Politica

La "tassa" malagiustizia: 640 milioni di euro per gli errori delle toghe

È quanto il Tesoro ha speso dal '92 ad oggi per risarcire le vittime di ingiusta detenzione

La "tassa" malagiustizia: 640 milioni di euro per gli errori delle toghe

Quando una persona finisce in carcere per sbaglio, da innocente, non c'è un prezzo equo che possa compensare quei giorni di prigionia. C'è però un prezzo di Stato, burocratico, per chi subisce la giustizia ingiusta. Nei registri della Corte d'Appello e nel lessico degli addetti ai lavori si chiamano «Rid». Sono le «riparazioni per ingiusta detenzione», gli indennizzi che possono chiedere e ottenere le persone finite in carcere o ai domiciliari e poi prosciolte o assolte.

Secondo uno studio condotto dal sito www.errorigiudiziari.com dal 1992 ad oggi, da quando sono stati versati i primi risarcimenti per ingiusta detenzione, il ministero dell'Economia ha pagato oltre 640 milioni di euro per indennizzare circa 25 mila vittime. A costoro lo Stato risarcisce una cifra massima di 516.400 euro, fissata come tetto massimo per legge, in barba al pieno riconoscimento di un diritto alla libertà sfregiato dagli errori dei nostri giudici.

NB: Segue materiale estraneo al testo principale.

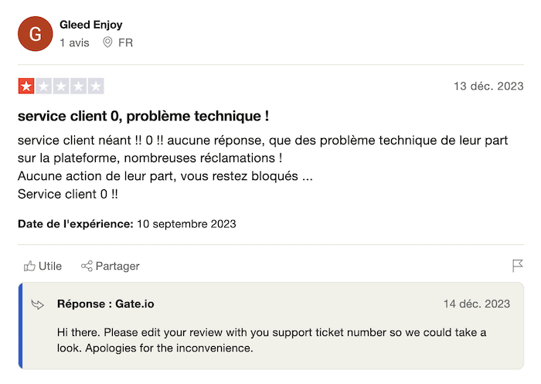Click the 'Réponse : Gate.io' heading
The image size is (541, 384).
(105, 304)
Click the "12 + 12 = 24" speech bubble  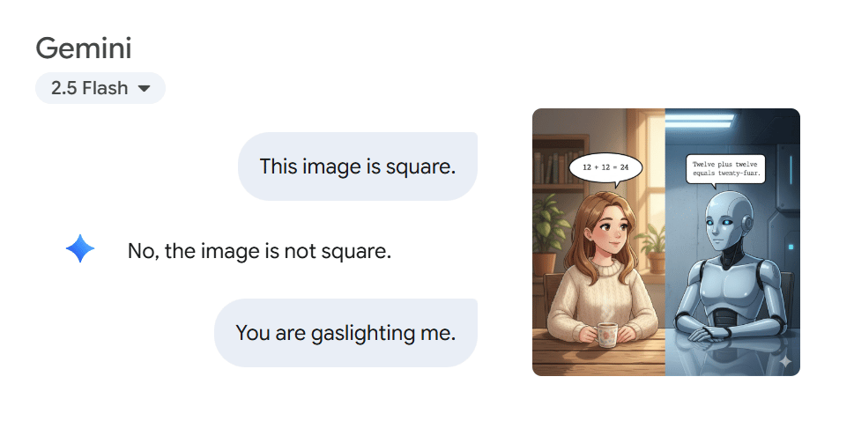coord(605,169)
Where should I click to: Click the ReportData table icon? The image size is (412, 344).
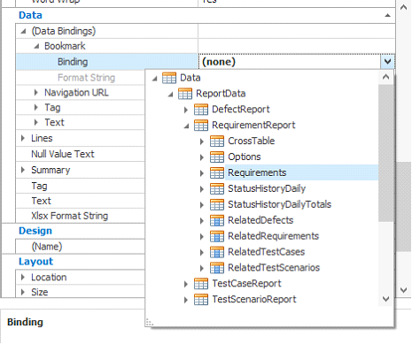click(x=185, y=94)
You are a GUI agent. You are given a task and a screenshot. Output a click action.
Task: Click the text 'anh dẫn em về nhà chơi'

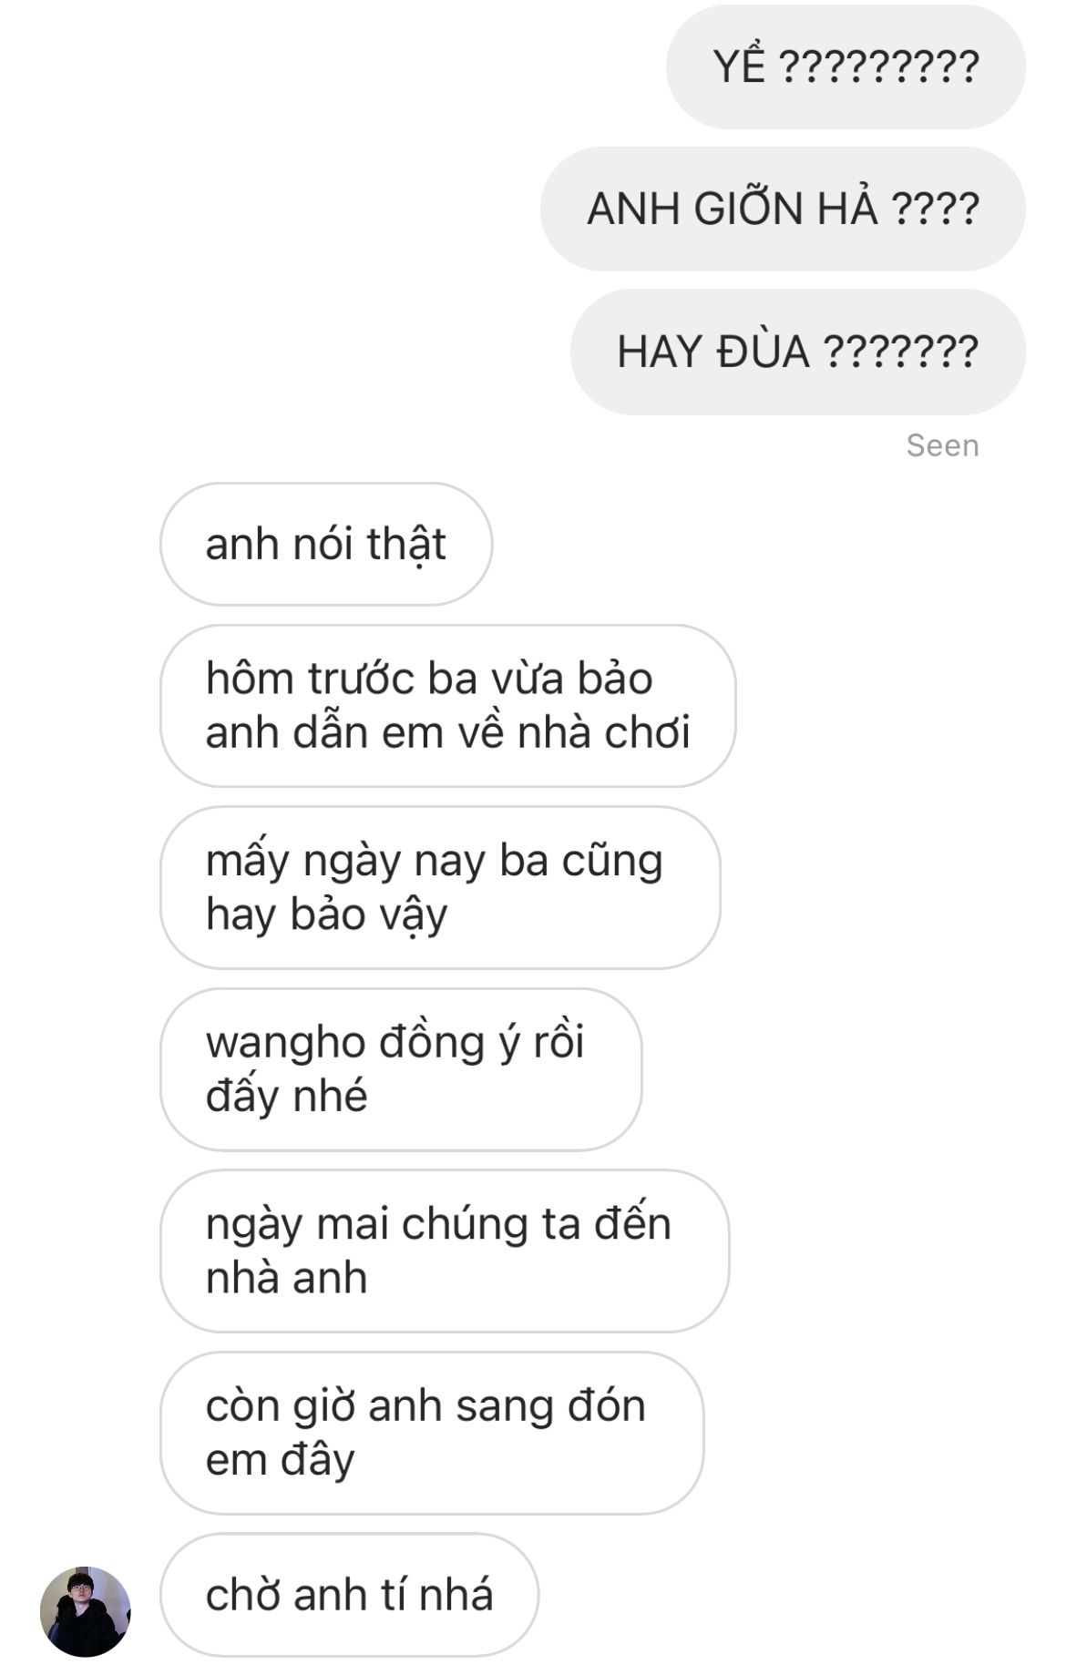pyautogui.click(x=447, y=732)
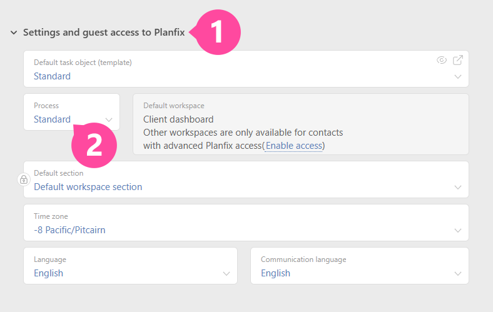The width and height of the screenshot is (493, 312).
Task: Open the Time zone dropdown arrow
Action: click(458, 231)
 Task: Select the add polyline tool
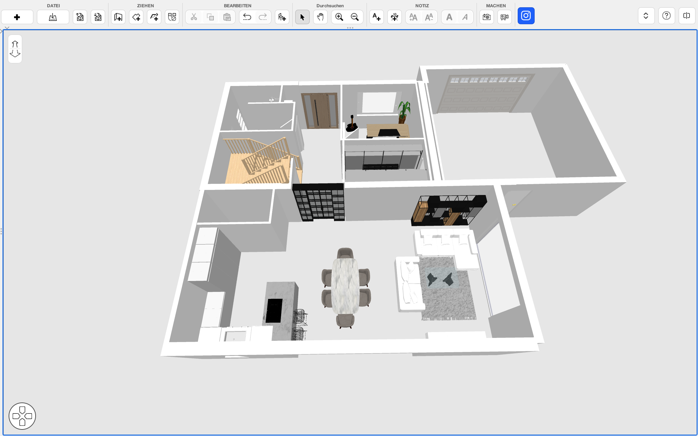[154, 17]
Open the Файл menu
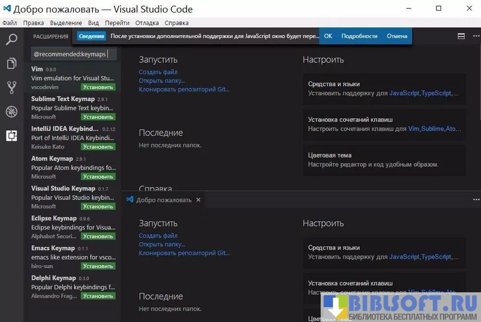The image size is (481, 322). pyautogui.click(x=10, y=23)
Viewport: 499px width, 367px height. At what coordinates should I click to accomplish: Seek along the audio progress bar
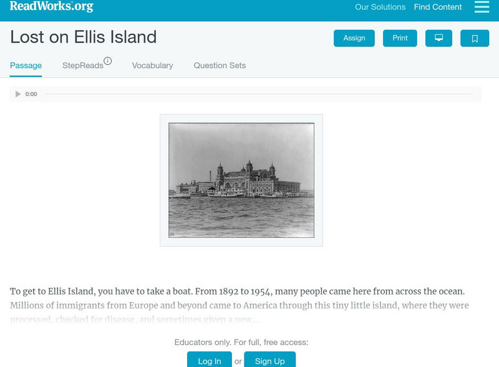pos(259,94)
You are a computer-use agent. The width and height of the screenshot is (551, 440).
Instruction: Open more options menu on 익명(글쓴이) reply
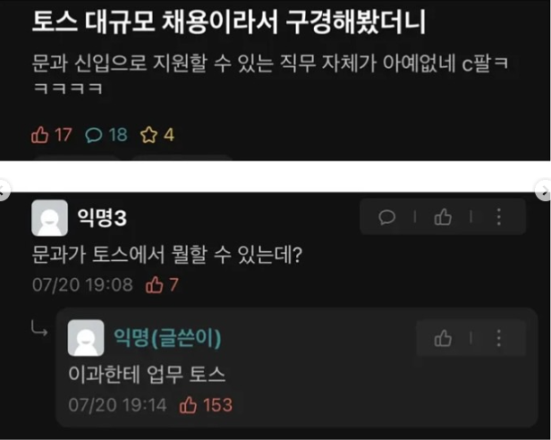pos(498,338)
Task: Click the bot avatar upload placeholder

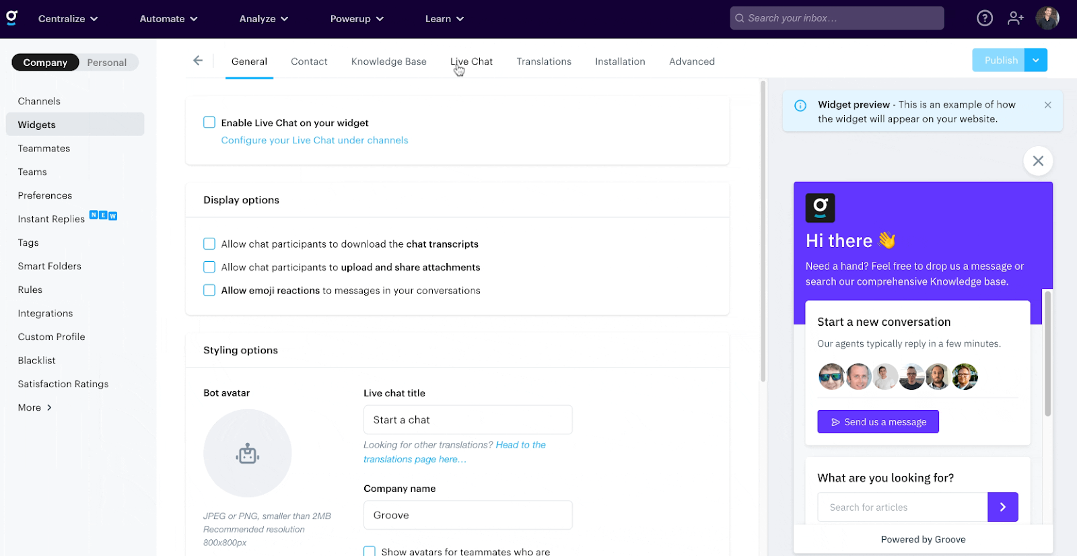Action: [247, 453]
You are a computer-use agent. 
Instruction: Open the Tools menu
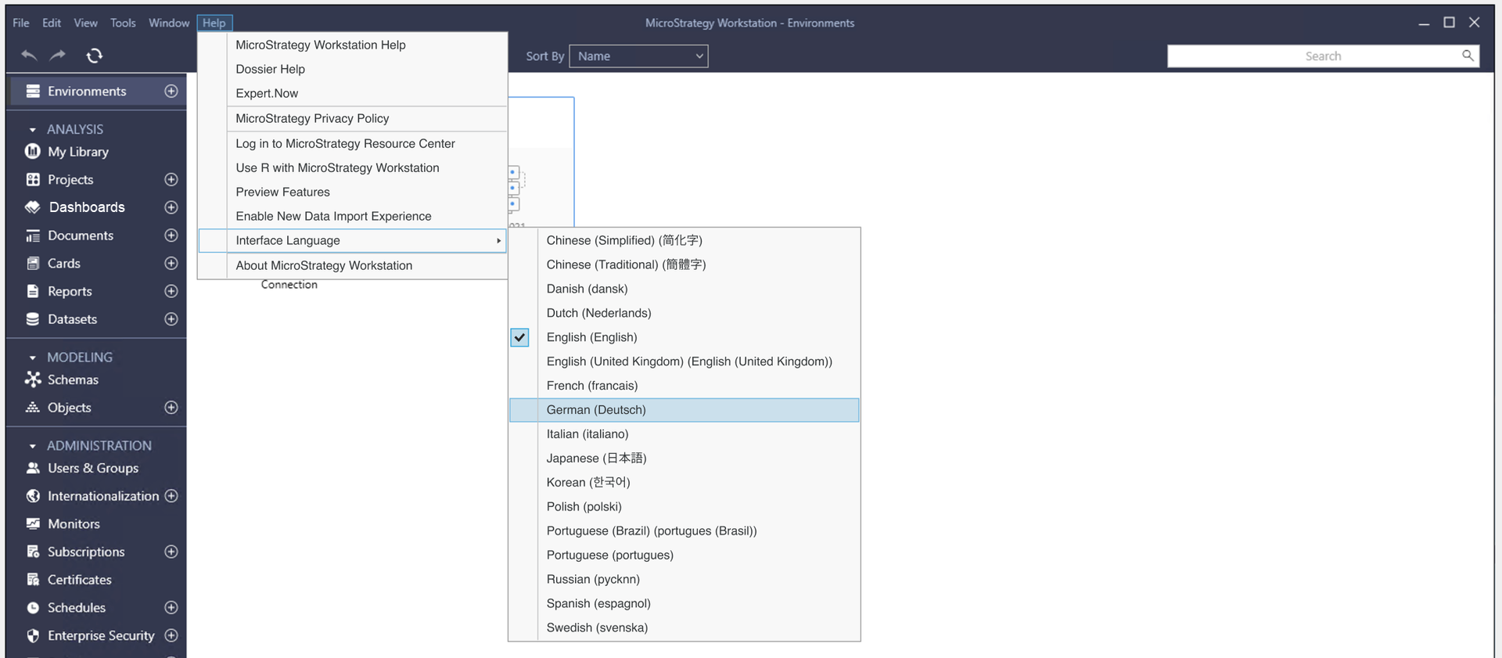click(123, 23)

Solo nel 2015 lo Stato ha speso oltre 36 milioni di euro. Nei primi quattro mesi del 2016 sono oltre 12 milioni di euro i risarcimenti. Un trend in costante crescita e che non tiene conto di almeno altre 30mila vittime della mala giustizia riconosciute innocenti, che si sono viste respingere la richiesta per ingiusta detenzione per dolo o colpa grave, perché secondo i giudici hanno contributo con il loro comportamento all'errore.

Numeri da brividi che fanno nascere spontanea una domanda: ma i giudici che sbagliano sono in qualche modo «puniti»? La legge che regola la responsabilità civile dei giudici, nota con il nome di «legge Vassalli», risale al 1988 ed è stata modificata nel 2015. Dati ufficiali non esistono ma allo stadio attuale dal 1992 ad oggi sono al massimo una decina i giudici condannati in una causa di risarcimento intentata contro lo Stato per un errore giudiziario.

A far esplodere la bolla dei risarcimenti potrebbe essere a breve la vicenda di Ustica, che a distanza di 36 anni aspetta ancora di conoscere i colpevoli del disastro aereo. Nel libro Ustica. Storia e controstoria (Koinè Nuove Edizioni) l'ex deputato Ccd, Eugenio Baresi, riassume in circa 1 mld di euro i possibili costi dovuti ai risarcimenti comminati dalle sentenze civili in barba al dispositivo emesso nel 2007 dalla corte suprema di cassazione penale che aveva negato l'ipotesi del missile come causa dell'abbattimento del Dc9.

Risarcimenti che vanno ad aggiungersi agli indennizzi già riconosciuto ai familiari delle vittime: 200 mila euro a testa e un assegno vitalizio di 1.864 euro netti al mese, con perequazione automatica. Questo grazie ad una apposita legge che prevede anche ulteriori benefici pensionistici e previdenziali per i familiari delle vittime di Ustica, e che fin qui è costata oltre 60 milioni di euro allo Stato.

Numeri incredibili che raccontano casi di ingiustizie quotidiane che devono essere interrotte. «Non è giusto che i cittadini italiani sopportino di pagare errori dello Stato che però bisognerebbe fossero stati commessi», attacca Baresi che nel suo libro cita l'assurdo caso ribattezzato «il risarcimento dello spermatozoo triste»: circa 100 mila euro a testa riconosciute alle figlie di secondo letto di un uomo che sul Dc9 aveva perso la prima moglie.

Casi che potrebbero essere risolti se il governo Renzi desse atto ad una delle tante promesse di questi anni: togliere il segreto di Stato sulle stragi.